##### Data shown
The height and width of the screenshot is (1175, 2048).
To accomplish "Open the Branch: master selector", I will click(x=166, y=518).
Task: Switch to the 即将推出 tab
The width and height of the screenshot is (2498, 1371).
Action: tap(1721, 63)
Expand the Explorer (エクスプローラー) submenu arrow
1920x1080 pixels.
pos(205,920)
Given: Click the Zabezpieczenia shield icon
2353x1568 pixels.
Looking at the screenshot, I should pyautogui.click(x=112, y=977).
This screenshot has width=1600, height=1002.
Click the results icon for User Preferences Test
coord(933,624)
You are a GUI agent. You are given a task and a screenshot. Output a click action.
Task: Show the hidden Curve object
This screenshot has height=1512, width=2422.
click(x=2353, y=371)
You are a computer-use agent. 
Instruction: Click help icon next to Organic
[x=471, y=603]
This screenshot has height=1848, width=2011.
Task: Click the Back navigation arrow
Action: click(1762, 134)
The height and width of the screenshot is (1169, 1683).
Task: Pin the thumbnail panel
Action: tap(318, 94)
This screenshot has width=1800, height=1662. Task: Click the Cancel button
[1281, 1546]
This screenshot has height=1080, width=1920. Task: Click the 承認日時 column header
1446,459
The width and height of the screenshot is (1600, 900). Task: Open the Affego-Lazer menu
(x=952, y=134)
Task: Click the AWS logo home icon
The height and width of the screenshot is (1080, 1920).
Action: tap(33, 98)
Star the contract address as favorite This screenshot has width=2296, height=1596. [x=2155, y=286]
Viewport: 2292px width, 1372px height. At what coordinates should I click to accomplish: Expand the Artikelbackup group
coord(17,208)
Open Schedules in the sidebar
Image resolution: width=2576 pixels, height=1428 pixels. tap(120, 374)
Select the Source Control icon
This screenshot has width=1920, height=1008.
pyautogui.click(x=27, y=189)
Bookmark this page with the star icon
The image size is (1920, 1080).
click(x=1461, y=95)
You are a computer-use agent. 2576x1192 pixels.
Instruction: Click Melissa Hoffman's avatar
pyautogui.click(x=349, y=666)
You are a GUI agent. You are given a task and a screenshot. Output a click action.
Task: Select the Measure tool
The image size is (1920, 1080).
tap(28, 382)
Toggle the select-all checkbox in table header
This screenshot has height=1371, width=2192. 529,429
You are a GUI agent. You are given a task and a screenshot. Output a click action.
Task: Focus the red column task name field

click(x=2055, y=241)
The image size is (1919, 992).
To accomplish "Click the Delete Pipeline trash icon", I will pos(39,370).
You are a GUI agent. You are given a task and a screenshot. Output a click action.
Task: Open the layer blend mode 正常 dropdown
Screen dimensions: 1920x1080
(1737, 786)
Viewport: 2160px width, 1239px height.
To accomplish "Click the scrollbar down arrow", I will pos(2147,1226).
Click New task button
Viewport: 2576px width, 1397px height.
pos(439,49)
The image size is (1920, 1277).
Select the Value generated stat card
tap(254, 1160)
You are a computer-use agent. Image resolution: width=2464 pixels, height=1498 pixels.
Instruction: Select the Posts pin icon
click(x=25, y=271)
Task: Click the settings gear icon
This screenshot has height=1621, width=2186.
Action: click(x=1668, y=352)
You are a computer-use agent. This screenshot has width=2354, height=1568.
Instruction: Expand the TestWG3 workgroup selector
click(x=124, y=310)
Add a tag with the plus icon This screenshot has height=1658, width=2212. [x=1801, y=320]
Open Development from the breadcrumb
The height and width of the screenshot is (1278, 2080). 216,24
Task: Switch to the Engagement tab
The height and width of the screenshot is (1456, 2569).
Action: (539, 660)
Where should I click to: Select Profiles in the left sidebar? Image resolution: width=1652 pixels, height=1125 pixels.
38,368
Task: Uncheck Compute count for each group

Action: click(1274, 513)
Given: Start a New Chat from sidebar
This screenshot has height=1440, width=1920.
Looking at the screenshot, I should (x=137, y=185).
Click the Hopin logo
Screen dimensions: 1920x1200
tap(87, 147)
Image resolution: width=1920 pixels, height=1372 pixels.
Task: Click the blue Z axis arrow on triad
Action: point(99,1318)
##########
• **What is needed**:
Search the records line by line for the word "will" and copy every line where it appears.

• **Written response**:
To accomplish "Open the Branch: master selector", I will click(x=166, y=518).
To accomplish "Click the Delete Pipeline trash icon", I will pos(39,370).
To accomplish "Click the scrollbar down arrow", I will pos(2147,1226).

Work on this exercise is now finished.